··· LISTED RECORDS ···

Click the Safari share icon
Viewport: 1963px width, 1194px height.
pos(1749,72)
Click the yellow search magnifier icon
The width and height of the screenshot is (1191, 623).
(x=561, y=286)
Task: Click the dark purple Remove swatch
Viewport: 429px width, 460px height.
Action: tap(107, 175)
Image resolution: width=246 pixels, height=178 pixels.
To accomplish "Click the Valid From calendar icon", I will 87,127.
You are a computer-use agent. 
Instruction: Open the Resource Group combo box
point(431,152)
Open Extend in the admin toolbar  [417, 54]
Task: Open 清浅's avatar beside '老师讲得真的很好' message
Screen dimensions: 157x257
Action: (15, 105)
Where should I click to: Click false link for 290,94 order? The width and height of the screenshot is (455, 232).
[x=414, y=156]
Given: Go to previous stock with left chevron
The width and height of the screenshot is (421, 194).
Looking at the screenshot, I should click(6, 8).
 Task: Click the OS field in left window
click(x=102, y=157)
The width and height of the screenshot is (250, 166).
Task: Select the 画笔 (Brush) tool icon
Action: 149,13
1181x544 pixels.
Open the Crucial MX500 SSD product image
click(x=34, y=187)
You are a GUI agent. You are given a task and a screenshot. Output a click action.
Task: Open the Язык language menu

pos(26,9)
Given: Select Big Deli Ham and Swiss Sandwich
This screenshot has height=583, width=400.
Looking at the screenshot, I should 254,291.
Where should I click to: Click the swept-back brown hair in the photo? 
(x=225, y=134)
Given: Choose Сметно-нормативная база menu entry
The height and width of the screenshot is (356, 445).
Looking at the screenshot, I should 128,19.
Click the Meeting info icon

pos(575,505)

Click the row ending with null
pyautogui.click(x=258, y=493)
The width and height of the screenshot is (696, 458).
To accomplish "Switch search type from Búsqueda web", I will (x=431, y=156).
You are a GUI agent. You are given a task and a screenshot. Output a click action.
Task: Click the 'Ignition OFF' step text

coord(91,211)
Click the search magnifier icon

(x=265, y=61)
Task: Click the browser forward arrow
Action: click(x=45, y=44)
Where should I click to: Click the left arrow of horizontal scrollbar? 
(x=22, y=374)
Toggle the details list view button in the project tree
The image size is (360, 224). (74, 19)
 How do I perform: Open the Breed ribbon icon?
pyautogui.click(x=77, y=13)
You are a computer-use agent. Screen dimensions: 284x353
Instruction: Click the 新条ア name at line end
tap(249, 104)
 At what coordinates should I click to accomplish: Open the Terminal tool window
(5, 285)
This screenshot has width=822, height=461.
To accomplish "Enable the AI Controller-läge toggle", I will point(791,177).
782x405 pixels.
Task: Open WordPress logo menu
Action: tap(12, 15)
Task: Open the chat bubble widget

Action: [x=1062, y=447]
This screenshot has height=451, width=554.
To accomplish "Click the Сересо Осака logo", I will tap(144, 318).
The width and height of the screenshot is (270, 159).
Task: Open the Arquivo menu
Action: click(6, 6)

···

- INSTRUCTIONS FOR THE TASK -
The lines from the one holding "This screenshot has width=822, height=461." to the end of the entries are to be repeated exactly, with both ends included and nothing else.

- RESPONSE TO THE TASK -
This screenshot has width=822, height=461.
To accomplish "Enable the AI Controller-läge toggle", I will point(791,177).
782x405 pixels.
Task: Open WordPress logo menu
Action: tap(12, 15)
Task: Open the chat bubble widget

Action: [x=1062, y=447]
This screenshot has height=451, width=554.
To accomplish "Click the Сересо Осака logo", I will tap(144, 318).
The width and height of the screenshot is (270, 159).
Task: Open the Arquivo menu
Action: click(6, 6)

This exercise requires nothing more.